01-09-2009 09:38 AM
Downstream SNR shows the strength of the signal to your cable modem as compared to the noise on the line (signal/noise). If the noise level increases the SNR value decreases. So, then high levels are good for the SNR. This number should be at 30 or more. If the SNR goes below 30 than you will probably start to experience some problems, such as intermittent connection, packet loss, etc.
Downstream Power shows the power of the signal your cable modem is getting. The level of the downstream power should be -15 to 15 dB according to most manufacturers' specs... However, it is best for that level to be in the -8 to 8 range.
Upstream SNR shows how much signal the head end is getting from your cable modem, compared to the noise level. "Head End" refers to the point of reference that is the central point of the local network of your service provider. Anything above 29 is good. Just like the download SNR if the noise level increases the upstream SNR decreases.
Upstream Power shows the level of the signal from the cable modem to the provider. This number should be lower than 55dB. The lower the number, the better your connection.
For more details look at http://www.dslreports.com/faq/5862
08-19-2009 09:08 AM
10-01-2011 10:03 PM
Little late, but figured I would add to this as I was dealing with this god awful model.

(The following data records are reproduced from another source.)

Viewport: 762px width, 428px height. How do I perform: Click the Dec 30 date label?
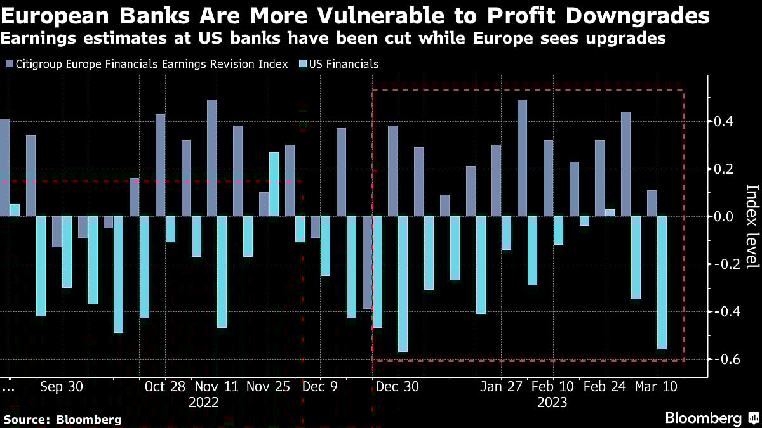point(398,386)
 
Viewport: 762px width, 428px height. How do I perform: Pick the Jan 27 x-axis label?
point(501,386)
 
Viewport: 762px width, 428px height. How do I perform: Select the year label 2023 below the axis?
point(552,403)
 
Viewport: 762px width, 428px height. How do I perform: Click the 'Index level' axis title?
point(751,226)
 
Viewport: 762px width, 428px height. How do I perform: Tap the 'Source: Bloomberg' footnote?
point(62,419)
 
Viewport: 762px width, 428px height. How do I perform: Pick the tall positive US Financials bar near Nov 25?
point(274,185)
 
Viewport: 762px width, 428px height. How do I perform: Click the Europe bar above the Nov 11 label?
point(211,158)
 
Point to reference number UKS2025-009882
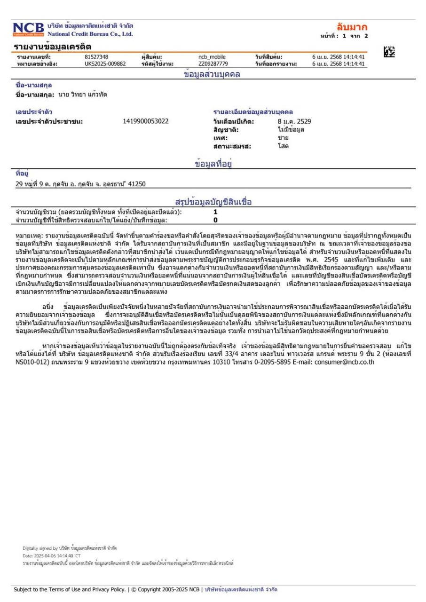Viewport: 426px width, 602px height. [102, 64]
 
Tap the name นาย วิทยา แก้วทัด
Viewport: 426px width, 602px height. [83, 95]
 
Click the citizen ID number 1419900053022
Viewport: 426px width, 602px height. [145, 121]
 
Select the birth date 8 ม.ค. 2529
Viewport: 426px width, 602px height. [294, 121]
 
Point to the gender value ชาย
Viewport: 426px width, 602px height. [283, 138]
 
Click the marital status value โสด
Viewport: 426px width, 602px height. [283, 146]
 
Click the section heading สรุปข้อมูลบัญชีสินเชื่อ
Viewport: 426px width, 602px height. [213, 202]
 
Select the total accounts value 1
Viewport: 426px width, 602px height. [215, 212]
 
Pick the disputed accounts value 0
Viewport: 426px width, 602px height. [215, 219]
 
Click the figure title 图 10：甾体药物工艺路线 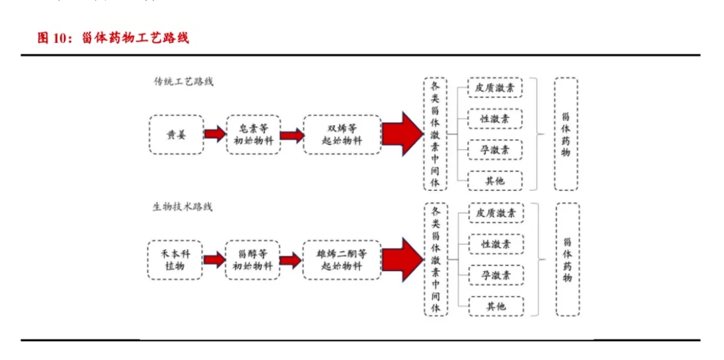(x=113, y=38)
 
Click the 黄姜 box (x=176, y=135)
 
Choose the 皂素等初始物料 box (x=254, y=135)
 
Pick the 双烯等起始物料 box (x=341, y=135)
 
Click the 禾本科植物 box (x=175, y=259)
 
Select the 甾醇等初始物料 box (x=253, y=259)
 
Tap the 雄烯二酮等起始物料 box (x=341, y=259)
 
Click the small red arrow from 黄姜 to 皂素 (x=215, y=135)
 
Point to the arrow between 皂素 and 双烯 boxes (x=292, y=135)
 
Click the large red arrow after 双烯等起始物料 (x=402, y=134)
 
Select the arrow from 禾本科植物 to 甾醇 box (x=214, y=259)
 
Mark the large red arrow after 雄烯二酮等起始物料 (x=402, y=259)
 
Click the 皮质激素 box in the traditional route (x=495, y=88)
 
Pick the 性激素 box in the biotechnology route (x=496, y=244)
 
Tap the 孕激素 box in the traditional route (x=495, y=150)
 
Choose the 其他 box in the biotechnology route (x=496, y=306)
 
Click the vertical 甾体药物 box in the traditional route (x=566, y=135)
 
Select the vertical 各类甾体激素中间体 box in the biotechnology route (x=436, y=259)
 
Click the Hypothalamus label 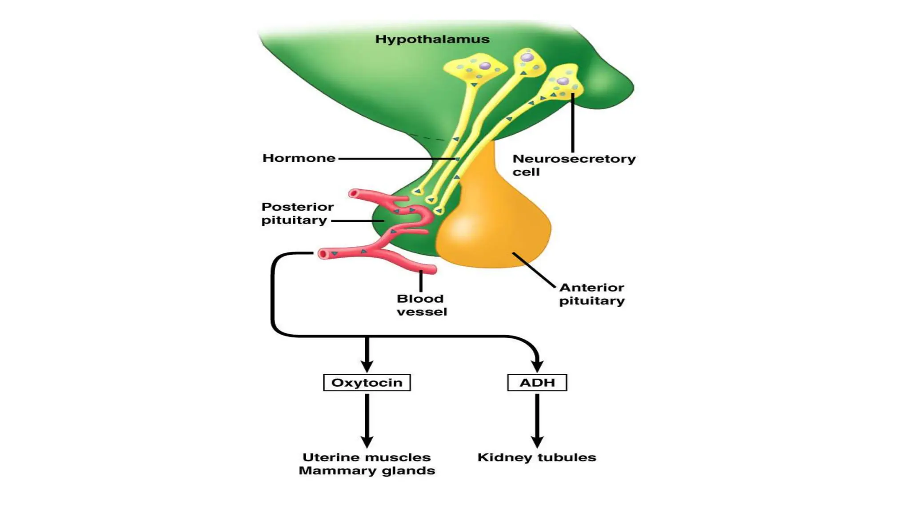[x=432, y=39]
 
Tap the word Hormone [x=299, y=158]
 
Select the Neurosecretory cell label [x=573, y=165]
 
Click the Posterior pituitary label [x=297, y=213]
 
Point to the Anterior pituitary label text [x=591, y=294]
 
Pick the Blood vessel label [x=421, y=305]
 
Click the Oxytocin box [x=367, y=383]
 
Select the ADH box [x=537, y=383]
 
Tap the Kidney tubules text [x=536, y=457]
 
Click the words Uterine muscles [x=367, y=457]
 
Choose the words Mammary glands [x=367, y=471]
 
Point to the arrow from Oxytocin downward [x=367, y=420]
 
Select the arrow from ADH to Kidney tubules [x=537, y=420]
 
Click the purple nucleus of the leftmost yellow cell [x=485, y=66]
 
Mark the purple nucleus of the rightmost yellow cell [x=563, y=81]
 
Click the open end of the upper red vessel [x=354, y=193]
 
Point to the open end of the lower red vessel [x=323, y=254]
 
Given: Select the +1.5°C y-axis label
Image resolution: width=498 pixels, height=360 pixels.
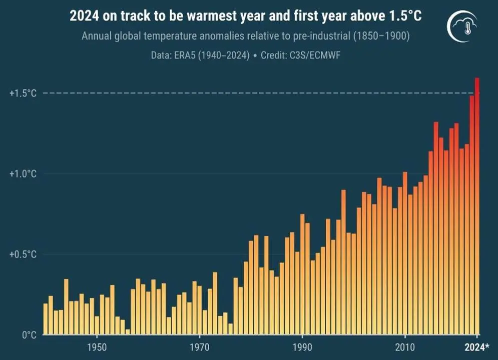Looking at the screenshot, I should pos(23,94).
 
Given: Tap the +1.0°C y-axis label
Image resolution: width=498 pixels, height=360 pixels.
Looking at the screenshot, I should pos(23,174).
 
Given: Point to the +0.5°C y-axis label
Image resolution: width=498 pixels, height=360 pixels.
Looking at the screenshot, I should pos(23,254).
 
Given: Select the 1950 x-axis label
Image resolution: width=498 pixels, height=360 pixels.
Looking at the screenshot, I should pos(97,347).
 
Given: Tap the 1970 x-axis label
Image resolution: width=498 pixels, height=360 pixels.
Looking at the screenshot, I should pos(200,347).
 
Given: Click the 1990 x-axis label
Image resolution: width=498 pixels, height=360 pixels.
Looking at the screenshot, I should pos(302,347).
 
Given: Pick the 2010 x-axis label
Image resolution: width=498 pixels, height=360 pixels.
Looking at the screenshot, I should pos(405,347).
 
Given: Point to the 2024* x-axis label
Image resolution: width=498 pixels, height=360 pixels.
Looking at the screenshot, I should pos(479,347).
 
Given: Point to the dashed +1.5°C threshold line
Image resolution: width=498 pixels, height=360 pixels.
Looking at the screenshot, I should pos(250,93).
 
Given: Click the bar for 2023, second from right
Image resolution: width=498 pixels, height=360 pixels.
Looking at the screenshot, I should pos(471,215).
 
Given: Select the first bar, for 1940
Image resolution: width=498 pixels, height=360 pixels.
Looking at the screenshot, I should pos(46,320).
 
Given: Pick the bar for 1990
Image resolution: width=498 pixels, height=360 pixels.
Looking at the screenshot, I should pos(302,275).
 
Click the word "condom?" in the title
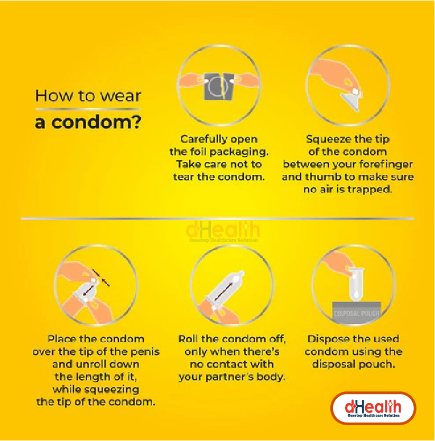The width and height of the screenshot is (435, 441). click(x=96, y=123)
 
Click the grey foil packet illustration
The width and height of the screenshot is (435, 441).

Yes it is a router (had to put this in as someone was speaking as though they know everything and are very very wrong - and as such wasted a lot of my time), I checked multiple ways including ipconfig, doing a lot of port checks(after verifying they work with my comcast modem), etc.. Apparently this was done to allow a comp to attached to both the usb and the ethernet connector. There is no way to change any thing on the modem (least as far as I can tell) and it makes life a freaking pain if you are trying to port forward. So far from what I can tell is I can access the internet and I can see the modem at 192.168.100.1 but there is no direct way to open any ports what so ever.
05-24-2012 11:58 PM
I have a connected problem. My internet is disconnected because the UPSTREAM POWER is 54dbv or above, and the modem shows T3 and T4 issues. A few months ago, there was not connected issue. It has started a few week ago. I directly connect my modem to the wire that COMCAST provides. The UPSTREAM POWER is still 54db. However, I remember 1 years ago, I directly connected my modem to the wire that comcast provide. The UPSTEAM POWER was 40 db and when I connected to the splitter the UPSTREAM POWER was 52 db. I use a 2 way splitter to seperate the TV and the modem linksys CM 100. and I have a amplier to boost the tv signal. Do you think what cause the UPSTREAM POWER goes up 2 db. It's very annoying because the interest drops off 3-4 times a day.
05-25-2012 09:35 AM
very common for a splitter to hike up the upstream power and the TV amp you have might just be adding the extra 2db there. an attenuator might be able to help... have you consulted with comcast about this issue?